Vigil this Saturday in Seoul to commemorate the victims of Halloween night. KIM HONG-JI (Portal)
As I got closer, I began to hear the clatter of a wooden instrument accompanying Buddhist chants. At exit one of the station, 10 paces from the alley, an improvised altar had been set up. Flowers, open liquor bottles like in Korean funeral rituals, handwritten notes. Three monks tried to use their voices to comfort those of us who were gathered there under a cloudless autumn sky.
My wife still doesn’t dare and I don’t know if she can. He has lived in Itaewon since 2006, when the neighborhood still wore its rugged glory. He fears that glory will return like a thick shadow and will be the excuse to completely wipe out what remains of ancient Itaewon. So that the big chains occupy the streets and with them comes uniformity. The streets where he accompanied his friends to buy hip-hop in the early 2000s were not yet closed at night. He soon lost his fear and the reward was priceless. The first time he tasted Indian food was precisely in a restaurant in this deadly alley. Many years ago there was also B1, a small electronic music club that he frequented, where he realized that nightlife had a value far beyond drinks and fun. Like them, like so many Koreans, the young people who died that night went to Itaewon to free themselves for a few hours from the social pressure that grips and homogenizes them, to verify that it is a different species to live and to be with others.

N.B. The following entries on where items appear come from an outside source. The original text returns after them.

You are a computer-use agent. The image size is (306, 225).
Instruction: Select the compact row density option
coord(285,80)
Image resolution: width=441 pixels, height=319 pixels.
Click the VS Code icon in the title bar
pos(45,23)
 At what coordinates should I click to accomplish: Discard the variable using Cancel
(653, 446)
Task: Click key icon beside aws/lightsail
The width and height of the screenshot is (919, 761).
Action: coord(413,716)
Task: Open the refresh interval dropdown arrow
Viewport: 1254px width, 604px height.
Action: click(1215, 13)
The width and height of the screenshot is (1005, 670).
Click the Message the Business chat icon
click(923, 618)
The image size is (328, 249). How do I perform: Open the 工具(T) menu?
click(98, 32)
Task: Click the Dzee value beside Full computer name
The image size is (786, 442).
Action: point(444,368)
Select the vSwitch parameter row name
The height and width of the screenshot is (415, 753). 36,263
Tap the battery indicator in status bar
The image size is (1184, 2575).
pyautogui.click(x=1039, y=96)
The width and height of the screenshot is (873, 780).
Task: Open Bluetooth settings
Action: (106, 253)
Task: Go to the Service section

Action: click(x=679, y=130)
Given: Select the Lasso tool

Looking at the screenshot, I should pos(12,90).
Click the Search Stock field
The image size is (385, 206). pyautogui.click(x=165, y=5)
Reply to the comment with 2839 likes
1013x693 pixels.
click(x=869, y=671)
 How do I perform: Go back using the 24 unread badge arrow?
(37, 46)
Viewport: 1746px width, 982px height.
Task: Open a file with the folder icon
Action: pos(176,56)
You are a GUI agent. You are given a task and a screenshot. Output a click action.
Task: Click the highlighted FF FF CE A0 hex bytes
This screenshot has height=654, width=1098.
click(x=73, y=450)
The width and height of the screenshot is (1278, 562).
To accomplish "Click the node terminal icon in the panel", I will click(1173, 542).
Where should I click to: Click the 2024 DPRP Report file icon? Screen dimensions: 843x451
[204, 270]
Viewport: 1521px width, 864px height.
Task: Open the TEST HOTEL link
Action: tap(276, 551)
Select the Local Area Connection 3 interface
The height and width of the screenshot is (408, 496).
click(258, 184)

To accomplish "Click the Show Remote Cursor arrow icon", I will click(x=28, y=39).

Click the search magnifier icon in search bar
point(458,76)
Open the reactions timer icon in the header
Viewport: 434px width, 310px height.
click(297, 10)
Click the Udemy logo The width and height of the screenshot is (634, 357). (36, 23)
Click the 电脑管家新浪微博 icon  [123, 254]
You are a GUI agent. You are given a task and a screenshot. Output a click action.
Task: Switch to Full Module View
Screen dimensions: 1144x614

I came back on Wednesday. The official altar was already open. Guarded by officers, with free coffee, with free flowers. The sun pierced through the yellow leaves of the ginkgo trees and made the day unbearably beautiful. I continued straight ahead and went to the other altar, the one for the people. The monks weren’t there but it had grown and crowded and was beginning to occupy the main street. Liquor bottles were now accompanied by cookies, yogurts and rice cakes. Drinks and food for the deceased. And more and more flowers. And more and more notes. Also photos of foreigners. Among the 26 who died that night, five were born in Iran.
At the street altar, I thought of writing part of a Robert Liddell Lowe poem on a post-it and leaving it with hundreds of others. I couldn’t, my hands were shaking. I copy it here: “This radiant sorrow is all I have of you / Who left before a wave left.”
Andres Felipe Solano is a Colombian writer and journalist. Author of Save me or Joe Luis, among others.